The amount and type of tube wear in all four of the steam generators at San Onofre is a significant concern to the Nuclear Regulatory Commission and too many others. So we're looking forward to hearing about your work to date and specifically why you think Unit 2 is safe to restart. With that Mr. Dietrich I'd like to turn the floor over to you.

>> PETE DIETRICH: Okay, thank you very much. Chip, I think I need either the clicker or one more slide.

>> CHIP CAMERON: Okay, are you ready? Okay, here you are.

>> PETE DIETRICH: Thank you. Thank you. As Ryan mentioned we are here tonight to present our Unit 2 Confirmatory Action Letter response and look forward to the discussion tonight. Let's go on to the next slide please. We take the operation of San Onofre Nuclear Generating Station very seriously and we take our commitment to protect the health and safety of the public as well as our employees with utmost seriousness.

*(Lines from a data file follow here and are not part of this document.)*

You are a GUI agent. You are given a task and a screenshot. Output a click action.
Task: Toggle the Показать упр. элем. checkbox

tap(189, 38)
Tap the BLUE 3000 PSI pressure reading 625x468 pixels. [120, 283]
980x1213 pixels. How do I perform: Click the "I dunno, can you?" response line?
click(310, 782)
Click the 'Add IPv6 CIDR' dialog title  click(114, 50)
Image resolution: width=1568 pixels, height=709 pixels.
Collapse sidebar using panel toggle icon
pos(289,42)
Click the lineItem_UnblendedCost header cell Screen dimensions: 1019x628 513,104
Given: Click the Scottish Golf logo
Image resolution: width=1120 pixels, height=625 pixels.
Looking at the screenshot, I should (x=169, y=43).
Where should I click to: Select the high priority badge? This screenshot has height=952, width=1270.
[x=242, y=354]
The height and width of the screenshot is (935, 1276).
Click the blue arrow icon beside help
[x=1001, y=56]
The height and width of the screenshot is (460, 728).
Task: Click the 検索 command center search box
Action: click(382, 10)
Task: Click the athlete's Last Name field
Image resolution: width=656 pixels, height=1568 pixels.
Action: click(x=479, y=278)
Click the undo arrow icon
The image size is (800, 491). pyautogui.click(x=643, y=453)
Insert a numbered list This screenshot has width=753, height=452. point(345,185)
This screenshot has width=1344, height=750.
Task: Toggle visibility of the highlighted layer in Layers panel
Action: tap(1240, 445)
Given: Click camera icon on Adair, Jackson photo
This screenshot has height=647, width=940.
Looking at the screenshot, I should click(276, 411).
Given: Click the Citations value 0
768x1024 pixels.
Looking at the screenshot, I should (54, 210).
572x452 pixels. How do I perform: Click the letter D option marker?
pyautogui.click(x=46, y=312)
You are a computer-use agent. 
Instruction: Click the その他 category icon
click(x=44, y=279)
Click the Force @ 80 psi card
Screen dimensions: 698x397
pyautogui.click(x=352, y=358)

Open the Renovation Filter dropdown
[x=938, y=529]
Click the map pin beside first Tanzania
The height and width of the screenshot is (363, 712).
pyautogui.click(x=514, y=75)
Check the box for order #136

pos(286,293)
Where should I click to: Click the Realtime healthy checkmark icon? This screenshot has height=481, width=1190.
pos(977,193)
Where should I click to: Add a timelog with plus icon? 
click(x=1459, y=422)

We dedicated ourselves throughout the efforts of the last eight months of analysis to convincing ourselves first that it is safe to operate Unit 2. We're pleased to be here tonight with the NRC and the public to present that eight months of hard work. And just to reiterate, by our submittal of the Confirmatory Action Letter response, Southern California Edison is satisfied that it is safe to operate Unit 2. That has been a very big decision for the company and we treated that decision as such with challenge and diverse thought. Although we relied heavily on the experience and conclusions of our experts, the final decision to submit the Confirmatory Action Letter was clearly that of Southern California Edison and we take full responsibility and accountability for that decision.

We've emphasized throughout that there is no timeline on safety.

Tonight we desire to present over eight months of hard work in a few hours in a manner that people can understand. But we also recognize that this will require additional questions and additional work and additional interface actions and discussion and we are fully prepared to engage in the additional actions and discussions that we need to, to educate others specifically in Nuclear Regulatory Commission in your decision about whether it is safe to operate Unit 2.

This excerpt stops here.